TL;DR: We present iPOKE, a model for locally controlled, stochastic video synthesis based on poking a single pixel in a static scene, that enables users to animate still images only with simple mouse drags.

Abstract

How would a static scene react to a local poke? What are the effects on other parts of an object if you could locally push it? There will be distinctive movement, despite evident variations caused by the stochastic nature of our world. These outcomes are governed by the characteristic kinematics of objects that dictate their overall motion caused by a local interaction. Conversely, the movement of an object provides crucial information about its underlying distinctive kinematics and the interdependencies between its parts. This two-way relation motivates learning a bijective mapping between object kinematics and plausible future image sequences. Therefore, we propose iPOKE -- invertible Prediction of Object Kinematics -- that, conditioned on an initial frame and a local poke, allows to sample object kinematics and establishes a one-to-one correspondence to the corresponding plausible videos, thereby providing a controlled stochastic video synthesis. In contrast to previous works, we do not generate arbitrary realistic videos, but provide efficient control of movements, while still capturing the stochastic nature of our environment and the diversity of plausible outcomes it entails. Moreover, our approach can transfer kinematics onto novel object instances and is not confined to particular object classes.

Video Presentation

Enabling Users to Interact with still images


We present a Graphical User Interface to directly enable human users to test our model and interact with still images as visualized below.

Check it out now!

Results from our GUI. If you also want to check it out, just clone our code and follow the instructions there!
Results from our GUI. If you also want to check it out, just clone our code and follow the instructions there!

Approach


Invertible Model for Controlled Stochastic Video Synthesis

Overview of our proposed framework iPOKE for controlled video synthesis: We apply a conditional bijective transformation \(\tau_{\theta}\) to learn a residual kinematics representation \(r\) capturing all video information not present in the user control \(c\) defining intended local object motion in an image frame \(x_0\) (orange path). To retain feasible computational complexity, we pre-train a video autoencoding framework \((E, GRU, D)\) (blue path) yielding a dedicated video representation \(z\) as training input for \(\tau_\theta\). Controlled video synthesis is achieved by sampling a residual \(r\), thus inferring plausible motion for the remaining object parts not defined in \(c\), and generating video sequences \(\hat{\boldsymbol{X}}\) from the resulting \(z = \tau_{\theta}(r \vert x_0,c)\) using \(GRU\) and \(D\) (black path).

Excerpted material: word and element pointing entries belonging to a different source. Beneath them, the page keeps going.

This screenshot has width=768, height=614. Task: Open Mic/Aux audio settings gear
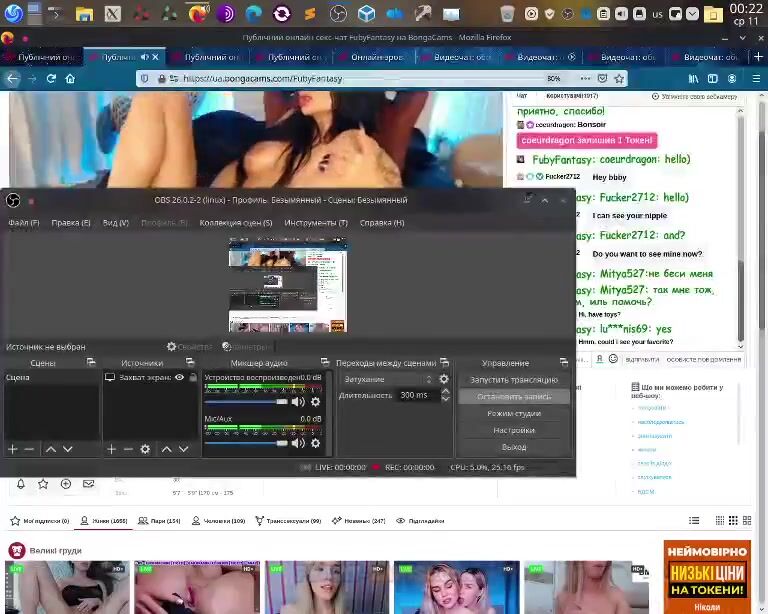click(315, 443)
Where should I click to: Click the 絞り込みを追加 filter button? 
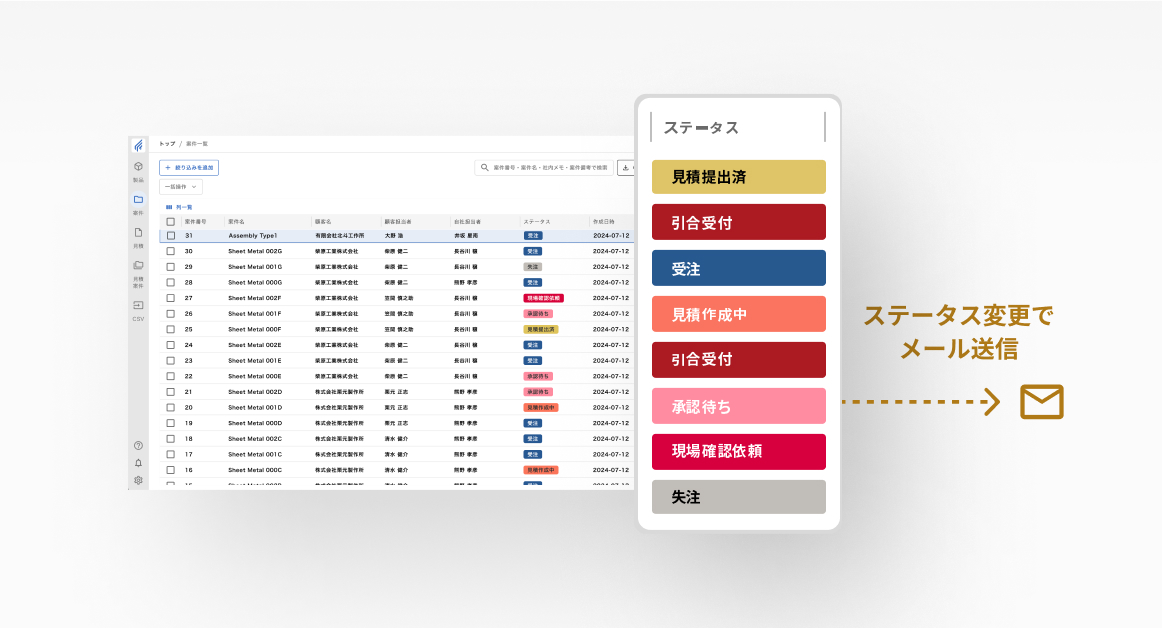tap(189, 168)
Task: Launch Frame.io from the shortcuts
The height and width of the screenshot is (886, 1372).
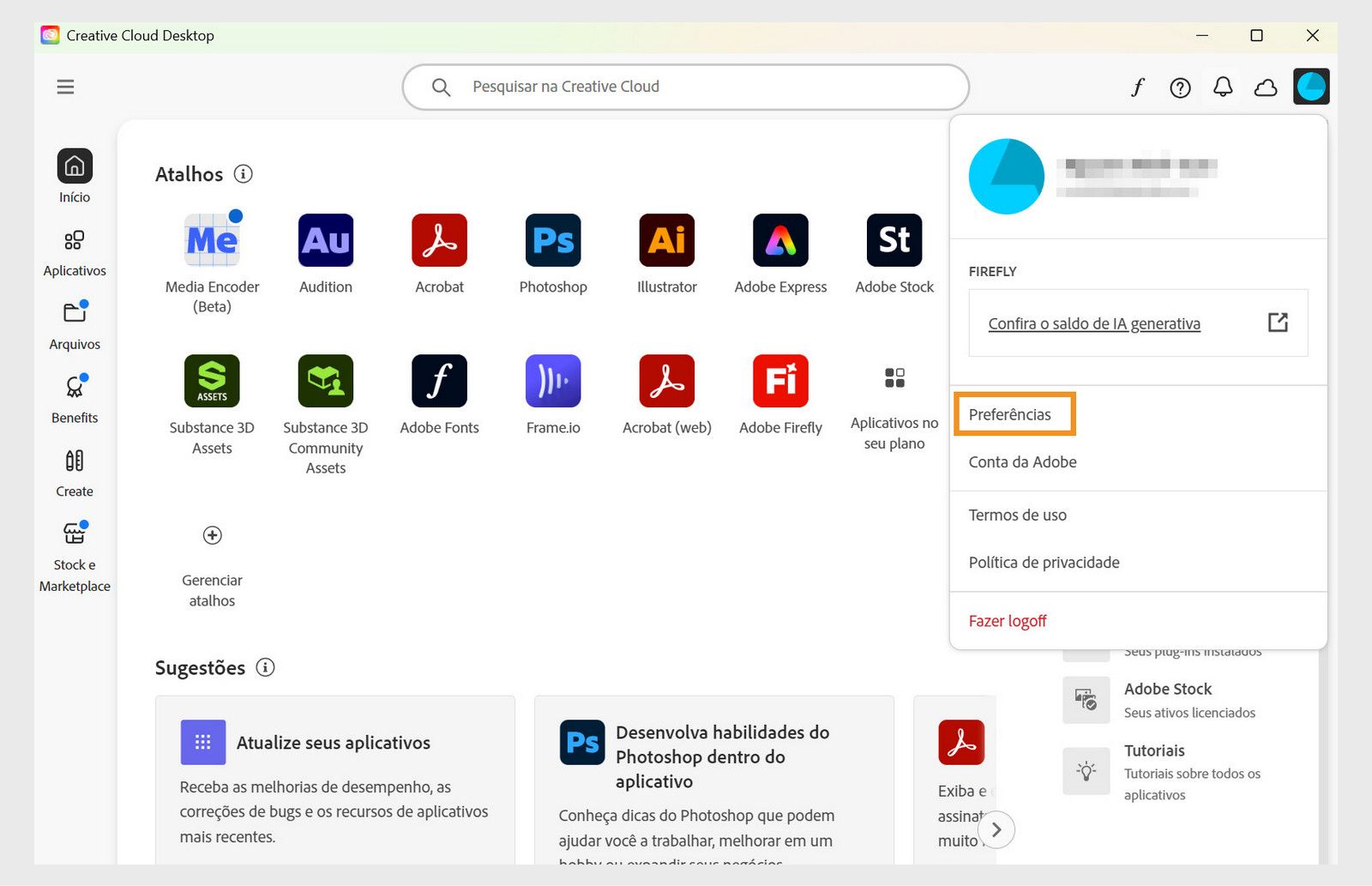Action: (552, 381)
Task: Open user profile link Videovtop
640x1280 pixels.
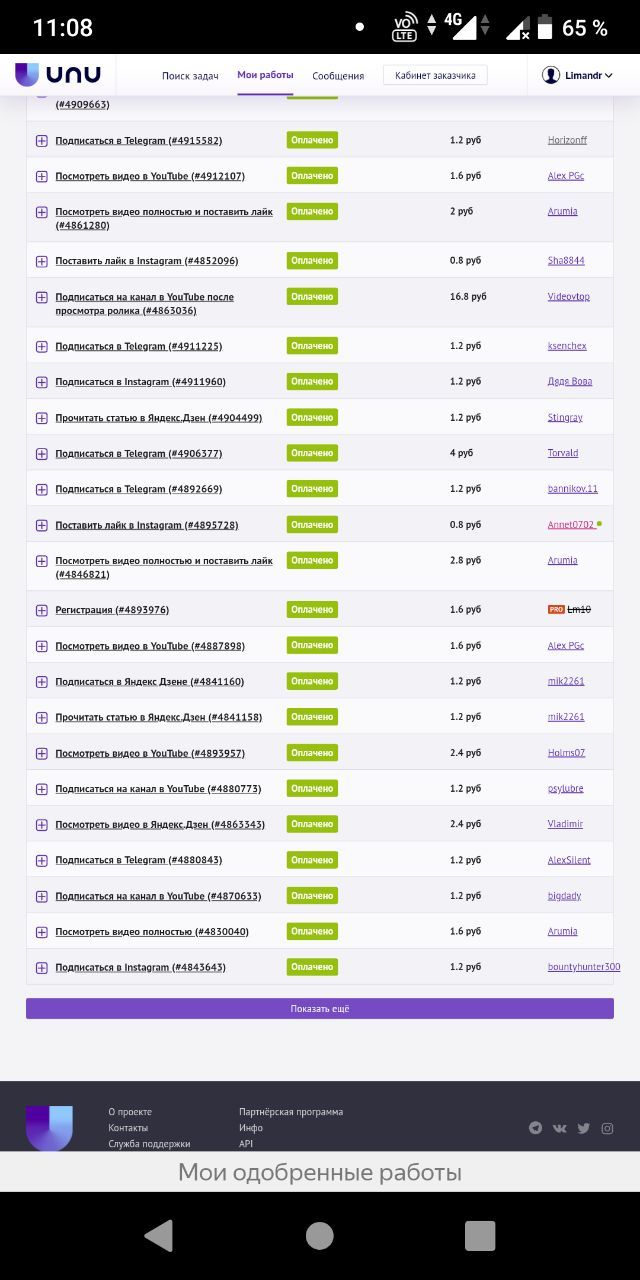Action: [x=569, y=297]
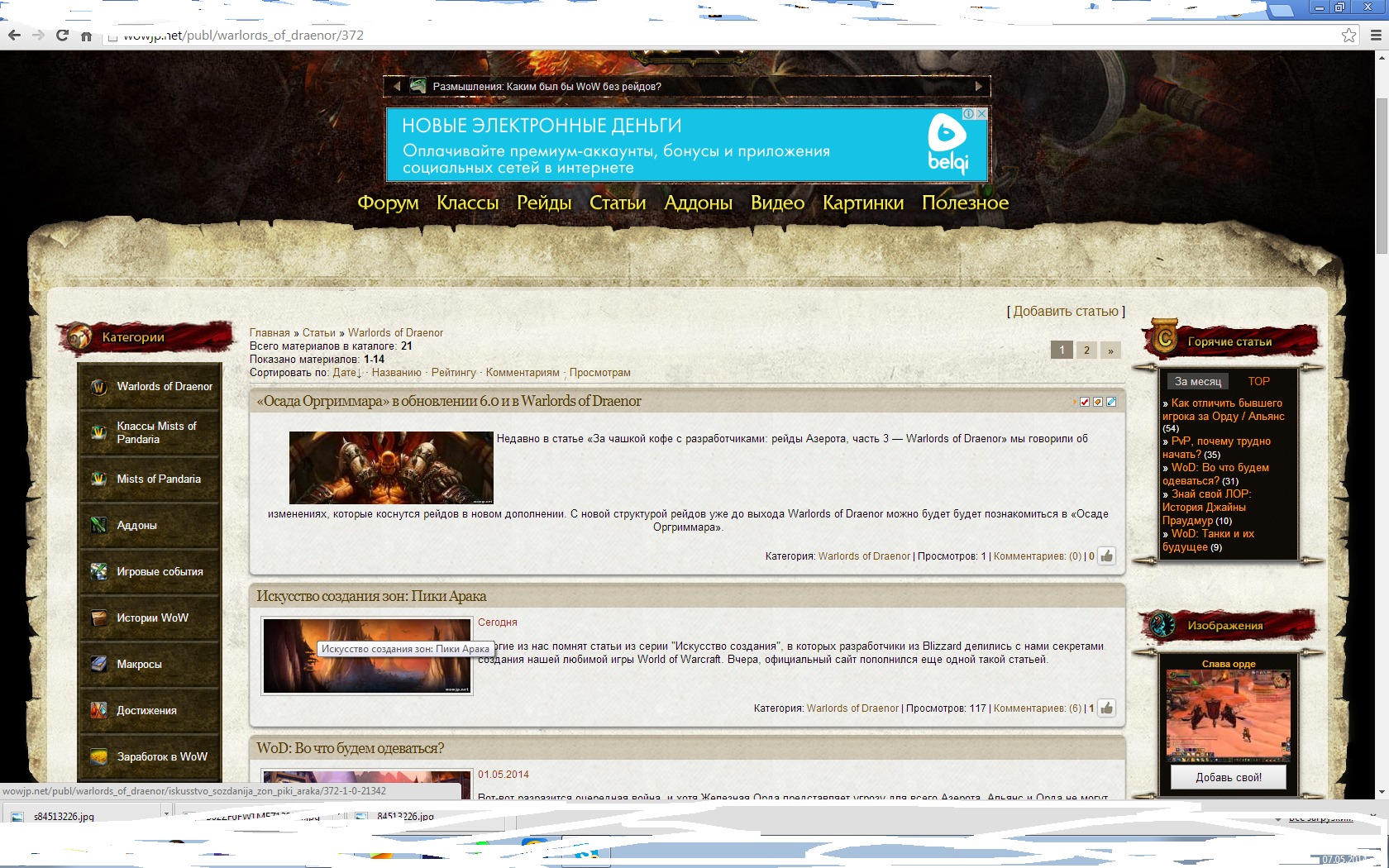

Results on the Object Classes of Humans and Plants

Controlled Stochastic Video Synthesis

Controlled stochastic video synthesis on PokingPlants [1]. Each rows show different samples from our learned residual kinematics distribution for the same poke, indicating our model to be capable of stochastically synthesize motion which can while maintaining localized control.
Controlled stochastic video synthesis on iPER[2]. Each row shows different samples from our learned residual kinematics distribution for the same poke, indicating our model to be capable of stochastically synthesize motion which can while maintaining localized control.
Controlled stochastic video synthesis on Human3.6m [3]. Each row shows different samples from our learned residual kinematics distribution for the same poke, indicating our model to be capable of stochastically synthesize motion which can while maintaining localized control.
Controlled stochastic video synthesis on Tai-Chi-HD [4]. Each row shows different samples from our learned residual kinematics distribution for the same poke, indicating our model to be capable of stochastically synthesize motion which can while maintaining localized control.

Further Results

Kinematics Transfer and Control Sensitivity

Kinematics Transfer on iPER: We extract the residual kinematics from a ground truth sequence (top row) and use it together with the corresponding control \(c\) (red arrow) to animate an image \(x_t\) showing similar initial object posture (second row). We also visualize a random sample from \(q(r)\) for the same \((x_t,c)\) (bottom row), indicating that the residual kinematics representation solely contains motion information not present in \((x_t,c)\).
Control Sensitivity: Evaluating the sensitivity of our model to the different poke vectors at the same pixel on iPER [2]. For a given poke location in an image \(x_0\), we randomly sample four poke magnitudes and directions and visualize the resulting synthesized sequences in the rows of this video.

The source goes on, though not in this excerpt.